Uma dessas anomalias se intensificou nos últimos tempos e consiste na prática do FISCO em denunciar empresários, com o intuito de enquadra-los como praticantes de crime tributário por deixarem de recolher o ICMS, ainda que a empresa tenha efetuado os devidos registros contábeis e apresentado regularmente as declarações pertinentes para a fiscalização. O interesse do Estado-fisco, com essa postura é arrecadar. Ele sabe que, o receio de ser preso irá fazer o contribuinte pagar até o que não deve.

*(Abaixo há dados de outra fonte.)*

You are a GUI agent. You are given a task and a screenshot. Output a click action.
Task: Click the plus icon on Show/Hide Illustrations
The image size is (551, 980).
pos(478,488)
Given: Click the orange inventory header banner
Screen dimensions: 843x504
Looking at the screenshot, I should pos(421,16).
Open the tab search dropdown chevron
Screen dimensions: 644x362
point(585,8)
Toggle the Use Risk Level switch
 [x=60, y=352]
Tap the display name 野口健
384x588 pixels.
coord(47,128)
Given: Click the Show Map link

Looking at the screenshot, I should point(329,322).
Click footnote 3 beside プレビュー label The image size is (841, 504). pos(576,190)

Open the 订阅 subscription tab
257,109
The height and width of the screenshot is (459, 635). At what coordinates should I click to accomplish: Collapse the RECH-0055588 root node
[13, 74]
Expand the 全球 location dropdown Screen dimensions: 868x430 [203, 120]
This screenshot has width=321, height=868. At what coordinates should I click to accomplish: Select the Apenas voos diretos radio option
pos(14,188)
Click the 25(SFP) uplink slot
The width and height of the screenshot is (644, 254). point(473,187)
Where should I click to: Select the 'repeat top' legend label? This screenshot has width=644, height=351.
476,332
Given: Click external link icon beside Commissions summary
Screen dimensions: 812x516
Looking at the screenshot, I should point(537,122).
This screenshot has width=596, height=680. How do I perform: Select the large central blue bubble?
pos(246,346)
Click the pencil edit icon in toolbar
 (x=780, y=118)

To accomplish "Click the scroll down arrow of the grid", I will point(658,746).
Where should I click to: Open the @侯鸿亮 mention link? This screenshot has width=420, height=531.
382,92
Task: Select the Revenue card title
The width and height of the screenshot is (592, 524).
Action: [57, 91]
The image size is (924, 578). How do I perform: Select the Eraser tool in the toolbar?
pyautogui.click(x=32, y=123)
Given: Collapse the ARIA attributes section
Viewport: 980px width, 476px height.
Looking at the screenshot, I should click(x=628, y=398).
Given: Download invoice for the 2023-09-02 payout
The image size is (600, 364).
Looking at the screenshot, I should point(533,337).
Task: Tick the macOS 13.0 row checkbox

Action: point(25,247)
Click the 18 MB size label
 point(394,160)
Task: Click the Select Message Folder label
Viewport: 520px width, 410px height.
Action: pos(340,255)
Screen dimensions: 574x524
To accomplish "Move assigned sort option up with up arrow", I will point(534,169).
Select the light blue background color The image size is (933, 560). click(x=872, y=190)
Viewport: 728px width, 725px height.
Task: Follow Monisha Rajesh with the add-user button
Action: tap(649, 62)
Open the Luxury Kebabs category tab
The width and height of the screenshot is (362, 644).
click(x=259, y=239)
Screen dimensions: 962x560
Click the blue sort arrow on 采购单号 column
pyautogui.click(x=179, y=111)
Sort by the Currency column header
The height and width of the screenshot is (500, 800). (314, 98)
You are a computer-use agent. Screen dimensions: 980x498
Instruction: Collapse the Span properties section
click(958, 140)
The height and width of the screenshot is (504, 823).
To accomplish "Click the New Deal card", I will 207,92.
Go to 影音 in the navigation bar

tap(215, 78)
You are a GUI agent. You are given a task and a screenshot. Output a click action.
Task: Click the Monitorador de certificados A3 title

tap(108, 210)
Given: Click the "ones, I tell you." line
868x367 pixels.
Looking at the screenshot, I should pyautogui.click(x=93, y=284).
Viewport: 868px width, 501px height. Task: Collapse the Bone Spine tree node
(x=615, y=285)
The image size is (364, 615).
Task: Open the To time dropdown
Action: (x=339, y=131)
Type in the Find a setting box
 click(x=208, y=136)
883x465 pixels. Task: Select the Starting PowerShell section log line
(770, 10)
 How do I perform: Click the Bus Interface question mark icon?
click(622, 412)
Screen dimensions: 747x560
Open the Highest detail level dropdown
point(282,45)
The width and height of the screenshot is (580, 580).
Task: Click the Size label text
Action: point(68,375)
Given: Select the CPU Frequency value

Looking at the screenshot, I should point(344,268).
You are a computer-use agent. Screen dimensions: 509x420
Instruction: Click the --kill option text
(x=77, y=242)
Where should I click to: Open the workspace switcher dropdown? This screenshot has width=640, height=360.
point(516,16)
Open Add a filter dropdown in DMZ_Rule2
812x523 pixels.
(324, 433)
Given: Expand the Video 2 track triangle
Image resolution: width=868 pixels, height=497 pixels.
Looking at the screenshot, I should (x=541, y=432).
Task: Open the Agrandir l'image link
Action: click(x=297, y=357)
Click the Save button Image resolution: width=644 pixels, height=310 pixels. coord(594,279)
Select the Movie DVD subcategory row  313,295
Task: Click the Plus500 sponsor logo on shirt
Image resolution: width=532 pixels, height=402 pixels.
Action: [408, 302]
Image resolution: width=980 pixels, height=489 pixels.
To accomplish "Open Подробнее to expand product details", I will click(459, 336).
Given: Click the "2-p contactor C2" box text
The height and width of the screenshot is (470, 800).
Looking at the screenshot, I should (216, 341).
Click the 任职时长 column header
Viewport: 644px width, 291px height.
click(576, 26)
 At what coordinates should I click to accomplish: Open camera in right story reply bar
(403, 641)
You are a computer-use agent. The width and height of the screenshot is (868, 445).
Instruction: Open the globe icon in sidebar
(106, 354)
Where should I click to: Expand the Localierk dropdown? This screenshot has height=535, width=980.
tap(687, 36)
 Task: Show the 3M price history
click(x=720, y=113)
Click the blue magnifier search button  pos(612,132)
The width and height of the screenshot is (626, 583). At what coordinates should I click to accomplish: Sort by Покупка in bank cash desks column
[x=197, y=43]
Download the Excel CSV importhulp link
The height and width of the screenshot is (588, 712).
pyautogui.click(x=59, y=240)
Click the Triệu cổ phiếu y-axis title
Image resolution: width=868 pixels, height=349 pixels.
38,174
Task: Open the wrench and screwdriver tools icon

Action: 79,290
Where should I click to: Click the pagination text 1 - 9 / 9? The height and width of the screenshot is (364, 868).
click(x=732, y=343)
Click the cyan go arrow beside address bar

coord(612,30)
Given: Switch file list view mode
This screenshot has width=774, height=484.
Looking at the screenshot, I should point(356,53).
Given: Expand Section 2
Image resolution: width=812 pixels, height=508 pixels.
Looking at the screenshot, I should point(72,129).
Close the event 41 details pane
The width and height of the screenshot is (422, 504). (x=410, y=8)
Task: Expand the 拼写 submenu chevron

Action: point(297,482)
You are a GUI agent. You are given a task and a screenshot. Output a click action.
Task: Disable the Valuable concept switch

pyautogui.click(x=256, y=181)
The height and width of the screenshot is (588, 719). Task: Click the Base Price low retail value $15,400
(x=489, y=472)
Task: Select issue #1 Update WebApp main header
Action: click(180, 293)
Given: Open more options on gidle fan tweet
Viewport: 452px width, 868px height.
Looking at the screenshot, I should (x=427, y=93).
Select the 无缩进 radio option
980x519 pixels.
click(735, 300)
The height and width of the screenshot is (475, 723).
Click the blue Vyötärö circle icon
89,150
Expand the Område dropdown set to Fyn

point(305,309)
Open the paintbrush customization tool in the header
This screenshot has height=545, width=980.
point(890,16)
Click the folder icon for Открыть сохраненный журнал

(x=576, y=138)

E o que é pior: as denúncias são recebidas, processadas e, salvo raríssimos casos, resultam em condenações penais em desfavor do administrador da empresa, refutando-se argumentos defensivos quanto à necessidade de se provar a existência de dolo na conduta do empresário, bem como não se aceitando provas da existência de justa causa para o não recolhimento, como por exemplo, sérias dificuldades financeiras da empresa.
Em situações de falta de capital de giro, é praxe as empresas priorizarem o pagamento de funcionários e fornecedores em detrimento ao recolhimento de tributo. Tal atitude é preferível, a fim de evitar a paralisação de seu negócio.
Tal tema, está preste a ser definido, o STJ, em sede de caráter repetitivo, iniciou julgamento do seguinte questionamento: Deixar de recolher o ICMS que foi declarado ao fisco estadual caracteriza crime de natureza tributária?
O tema chegou à 3ª Seção (REsp 1598005) após decisões em sentidos contrários nas turmas de direito penal. No caso em julgamento, o Ministério Público do Estado de Santa Catarina denunciou criminalmente o sócio de uma empresa que declarou valores de ICMS sobre operações próprias e não os recolheu.
O Tribunal de Justiça de Santa Catarina (TJ-SC) manteve a condenação do empresário à pena de oito meses de detenção, em regime inicial aberto e pagamento de 13 dias-multa. Para os desembargadores, há infração ao artigo 2, II da Lei 8.137, de 1990, combinada com o artigo 71 do Código Penal, que trata do crime continuado. O artigo 2º estabelece que é crime à ordem tributária deixar de recolher tributo no prazo legal.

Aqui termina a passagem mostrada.